BAZI konuları anıp geçiyoruz artık. Üzerinde düşünme ve
gereğini yapma zahmetine girmiyoruz. Yılda bir gün konuşuyoruz, yazıyoruz,
çiziyoruz sonra kaldırıp rafa koyuyoruz, günü gelince kullanılmak üzere.
BARIŞ da öylesi konulardan. Kendimize bakıyoruz, ülkemizi
görüyoruz; çevremizdeki asker izlerinin, savaş sıcaklığının, canlara ve kanlara
mal olan gümbürtülerin huzursuzluğunu yaşıyoruz. Barış yok. Oysa 1 Eylül
1939’da başlayan 2. Dünya Savaşı faciasından alınan dersle, Birleşmiş Milletler
tarafından Dünya Barış Günü olarak benimsenmişti bu tarih.
HANİ barış?
BARIŞMAK işiymiş barışın temel anlamı. Barışık mıyız
birbirimizle? Devlet devletle, parti partiyle, din dinle, mezhep mezheple…
Birbirimiz hakkında yolsuzluk dosyaları düzenlerken barış içindeyiz diyebilir
miyiz?

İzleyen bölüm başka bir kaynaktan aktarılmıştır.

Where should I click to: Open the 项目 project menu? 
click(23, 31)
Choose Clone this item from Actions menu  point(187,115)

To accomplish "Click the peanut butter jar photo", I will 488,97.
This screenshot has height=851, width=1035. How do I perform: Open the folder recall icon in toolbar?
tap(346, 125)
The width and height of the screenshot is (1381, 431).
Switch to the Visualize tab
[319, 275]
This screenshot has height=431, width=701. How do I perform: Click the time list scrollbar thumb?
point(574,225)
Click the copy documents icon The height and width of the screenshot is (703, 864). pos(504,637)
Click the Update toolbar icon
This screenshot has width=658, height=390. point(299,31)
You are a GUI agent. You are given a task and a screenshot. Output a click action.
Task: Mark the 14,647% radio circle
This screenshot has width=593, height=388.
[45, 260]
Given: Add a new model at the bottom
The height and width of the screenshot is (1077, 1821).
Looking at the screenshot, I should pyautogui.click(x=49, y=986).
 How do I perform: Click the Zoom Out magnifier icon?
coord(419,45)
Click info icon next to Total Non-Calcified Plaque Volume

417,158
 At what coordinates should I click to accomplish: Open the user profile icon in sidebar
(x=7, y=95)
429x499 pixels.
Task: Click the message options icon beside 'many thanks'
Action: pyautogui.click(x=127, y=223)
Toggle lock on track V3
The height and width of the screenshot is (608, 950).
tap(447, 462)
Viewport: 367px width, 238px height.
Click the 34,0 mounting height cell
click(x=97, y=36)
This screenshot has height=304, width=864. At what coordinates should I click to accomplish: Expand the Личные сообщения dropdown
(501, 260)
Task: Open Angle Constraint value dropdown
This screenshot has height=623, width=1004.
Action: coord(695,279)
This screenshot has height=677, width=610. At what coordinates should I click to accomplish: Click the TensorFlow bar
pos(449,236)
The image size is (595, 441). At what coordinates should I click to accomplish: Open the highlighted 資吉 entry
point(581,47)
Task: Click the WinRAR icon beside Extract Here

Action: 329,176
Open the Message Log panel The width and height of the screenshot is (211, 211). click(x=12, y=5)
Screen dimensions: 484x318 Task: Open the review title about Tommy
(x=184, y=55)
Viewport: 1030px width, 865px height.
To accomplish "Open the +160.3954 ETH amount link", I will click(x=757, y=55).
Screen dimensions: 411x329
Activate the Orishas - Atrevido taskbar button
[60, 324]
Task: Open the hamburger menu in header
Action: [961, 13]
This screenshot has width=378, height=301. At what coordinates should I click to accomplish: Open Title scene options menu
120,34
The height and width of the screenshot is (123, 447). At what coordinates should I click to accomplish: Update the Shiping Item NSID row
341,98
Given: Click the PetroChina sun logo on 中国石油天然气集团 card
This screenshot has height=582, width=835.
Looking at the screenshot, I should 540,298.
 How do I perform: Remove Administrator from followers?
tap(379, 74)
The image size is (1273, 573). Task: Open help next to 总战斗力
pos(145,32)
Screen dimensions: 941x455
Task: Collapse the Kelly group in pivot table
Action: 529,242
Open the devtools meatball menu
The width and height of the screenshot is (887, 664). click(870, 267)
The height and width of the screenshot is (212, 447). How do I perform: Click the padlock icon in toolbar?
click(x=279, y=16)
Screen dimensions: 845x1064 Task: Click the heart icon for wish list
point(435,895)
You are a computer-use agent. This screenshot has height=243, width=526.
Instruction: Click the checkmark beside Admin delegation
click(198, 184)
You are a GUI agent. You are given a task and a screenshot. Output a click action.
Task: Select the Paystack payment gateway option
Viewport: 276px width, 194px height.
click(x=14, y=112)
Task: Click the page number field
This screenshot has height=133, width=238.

Mezhepler arasında birbirini dinden çıkmakla suçlayıp ateşlerde yakma
cezası, dinler arasında kan içme fermanları verecek kadar kendimizden geçerken,
soralım: “Hangi barış bu?” Devletler arasında politikacıların doymak bilmeyen
tutkuları yüzünden, dünyayı kana ve ateşe boğma eylemleri şu anda bile
yaşanırken, nasıl sözünü edebiliyoruz barışın?
KALDI ki selam verirken, günaydınlaşırken,
“Allahaısmarladık, iyi günler, iyi geceler!” cümlelerini güler yüzle
ulaştırırken birbirimize ‘barış, rahatlık’ dilemiş olmuyor muyuz? İyi ve
güvenilir sonuç dilemek değil mi selamın anlamı? Kişiden kişiye de, resmi
ağızlarla devletten devlete de çerez yer gibi kullanmıyor muyuz bu sözcükleri,
bu cümleleri?
BİR de “İslam’ız.” diyoruz. Sözcük kökünün anlamı ‘selam’
olan bir dinden olduğumuzun, farkında mıyız? İslamlıkla savaşın, savaş ve barış
kadar zıt anlamlı sözcükler olduğunu hatırlıyor muyuz? Dincilerimizin etkisiyle
‘cihat’ sözcüğünü sadece ‘kanlı bıçaklı, bir amaca yönelik kavga’ anlamında
kullanırken hata ettiğimizi kabullenmeyelim mi? Dini yaymak için uğraşma,
nefisle (maddi biyolojik gereksinmelerle, bizi kötülüklere iten isteklerle)
savaş anlamı üzerinde hiç durmayalım mı? Dini yayma uğruna cihadı baş köşeye
oturtanların ‘barış’ denen bir kavramla yakınlık kurdukları oldu mu hiç?
EPİKÜR: “Ruhundaki barış tacı, saltanat tacıyla
kıyaslanmayacak kadar güzel ve değerlidir.” Görüşündeyken; Tscherming: “Barışı
sevin, kini kavgayı bir yana atın; çünkü bunlar bütün kötülüklerin anasıdır.”
Yargısına varırken; Cicero: “En kötü barış, savaştan daha iyidir.”
İnancındayken; Atatürk: “Yurtta sulh, cihanda sulh!” derken; Kurtuluş
Savaşı’ndaki düşmanlarına, savaş süresinde bile, hakaret etmezken; savaşın daha
dumanı üstündeyken ayağının altına serilen düşman bayrağına saygı gösterip
onlarla en iyi dostlukları kurarken barış hâlâ yabancı mı bize?
BARIŞI başka yerlerde, başka kültürlerde aramaya
gereksinmemiz yok bizim. “Yaratılmışı severiz, Yaradan’dan ötürü.” diyelim
Yunus gibi… Barış bu cümlenin içinde.